Relationship management is another contributing factor. "The truth is that there will always be some division between employees and management, but if proactive steps are taken to forge stronger digital bonds, interact in meaningful ways, and create more transparent access to the management team, companies will be on their way to reducing turnover," van der Vlist explains.

Using technology to improve communication

If we don’t know anything else about millennials, we know how much they value social networks — and companies can use this to their advantage. "One way to communicate with millennial workers on their terms is to encourage them to share, interact, and engage with content posted on enterprise social networks by their fellow colleagues, teams, regions, managers, and even head office, to reduce the high turnover rate within your organization," van der Vlist says.

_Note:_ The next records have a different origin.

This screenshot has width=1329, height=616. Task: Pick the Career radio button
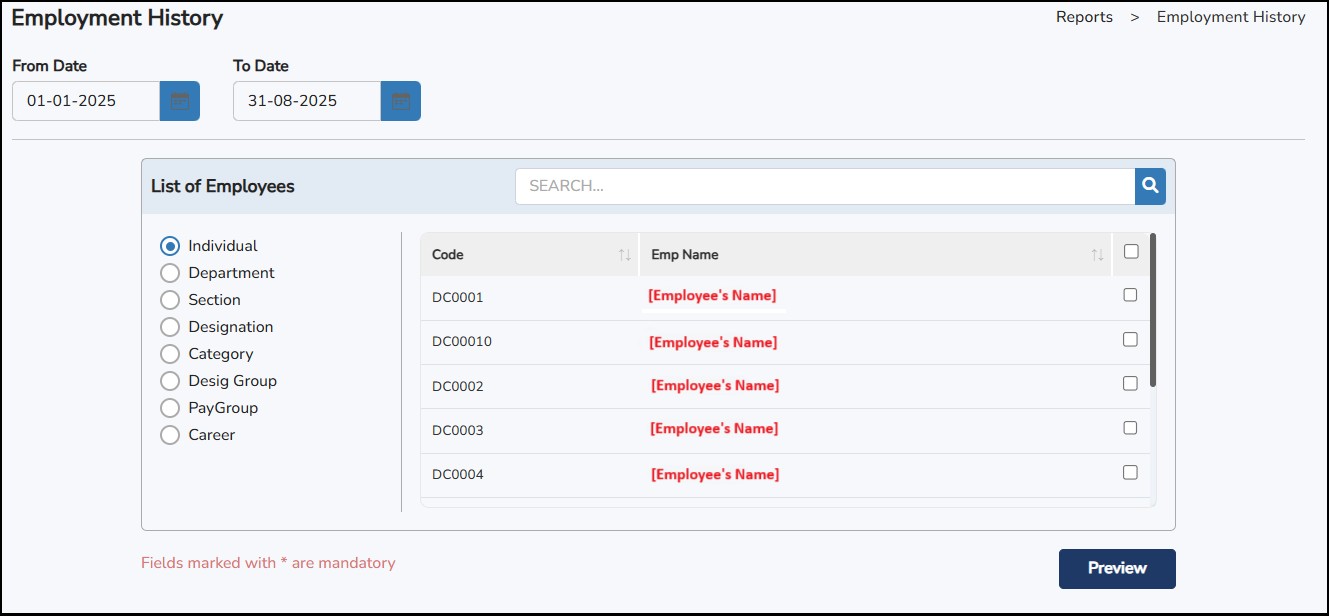click(170, 435)
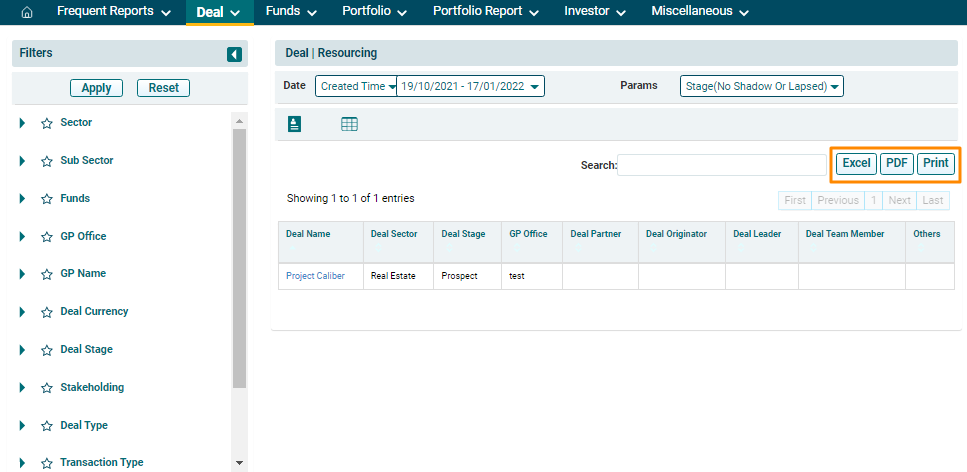Open the Investor menu

pos(594,12)
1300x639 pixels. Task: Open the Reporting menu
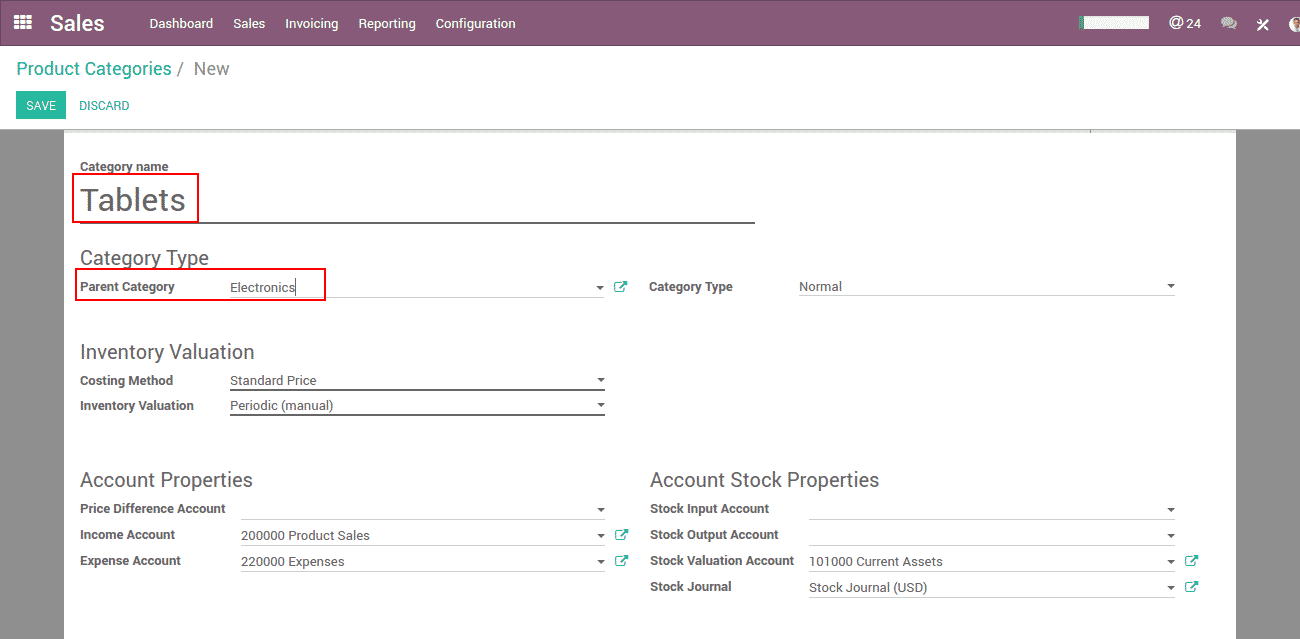(x=386, y=23)

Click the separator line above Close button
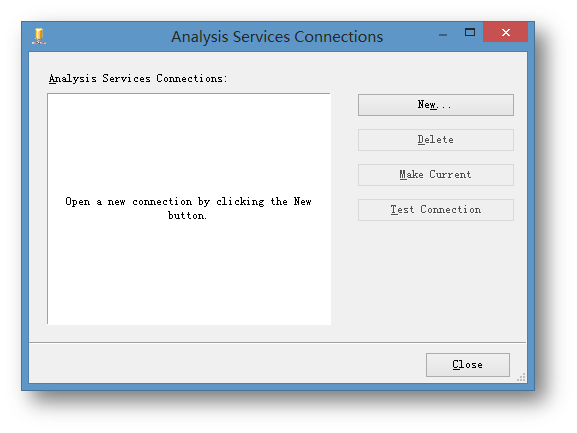(x=277, y=343)
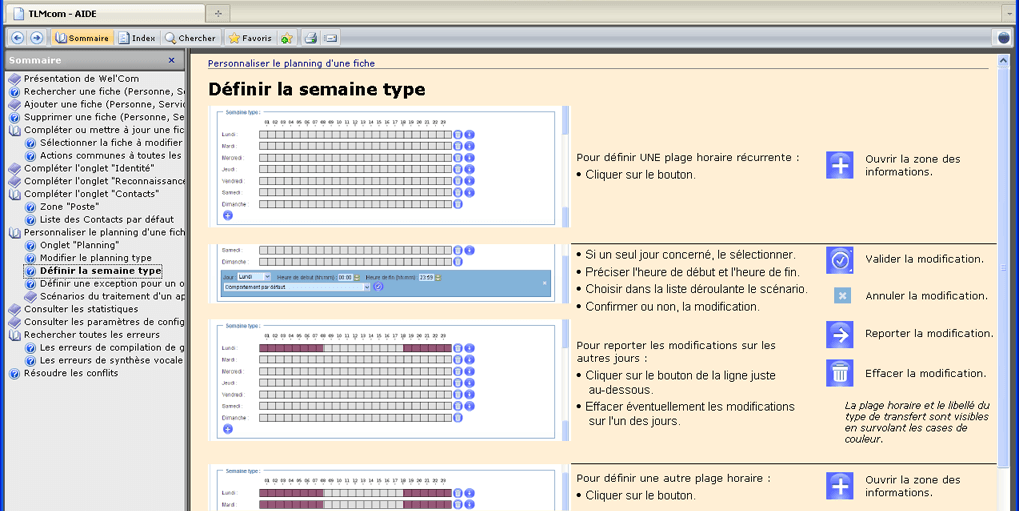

In addition, companies can use the social intuitiveness of enterprise social networks to provide ongoing learning and develop content. "This will help their millennial workforce not only improve their job-related skills, productivity and performance, but it will also make them feel personally fulfilled in their roles and more satisfied with the company."

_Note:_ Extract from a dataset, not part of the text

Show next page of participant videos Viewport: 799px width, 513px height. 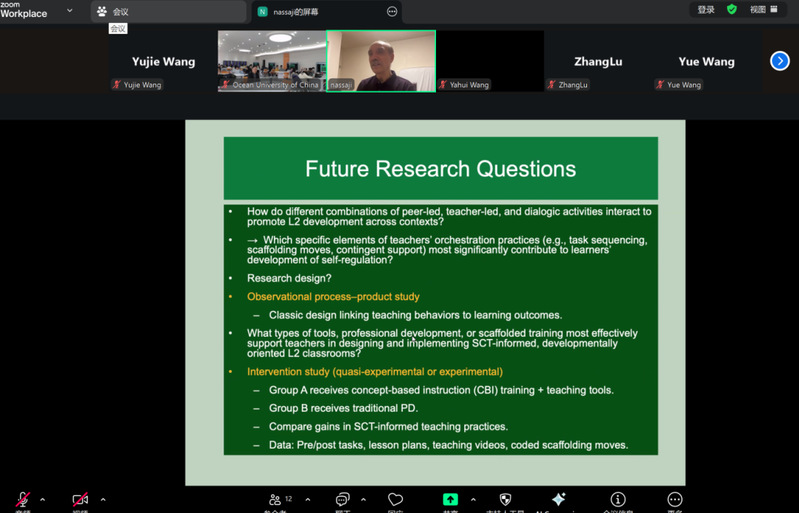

To address turnover, companies can gain insight from people analytics and data. "HR teams can integrate survey tools, such as Hyphen, SurveyMonkey, and Qualtrics, into their employee communications platform to make it easier, quicker and more efficient to survey employees in real time about their job satisfaction, culture alignment, and overall employee experiences," van der Vlist says.

Feedback is an important part of improving the communication process and can also help the company bridge the gap between millennials and management. "HR teams can also use the data to understand key HR/employee experience challenges, trends and areas for improvement, both for individual workers and the entire staff as a collective group."

To recognize and reward employees when they reach milestones, et cetera, consider using an employee communications platform. "This not only increases employee morale, but it also makes millennials feel more valued, supported and appreciated," van der Vlist says. "All of these result in happier and more engaged employees in the long term — and that means they will be less likely to hand in their notice."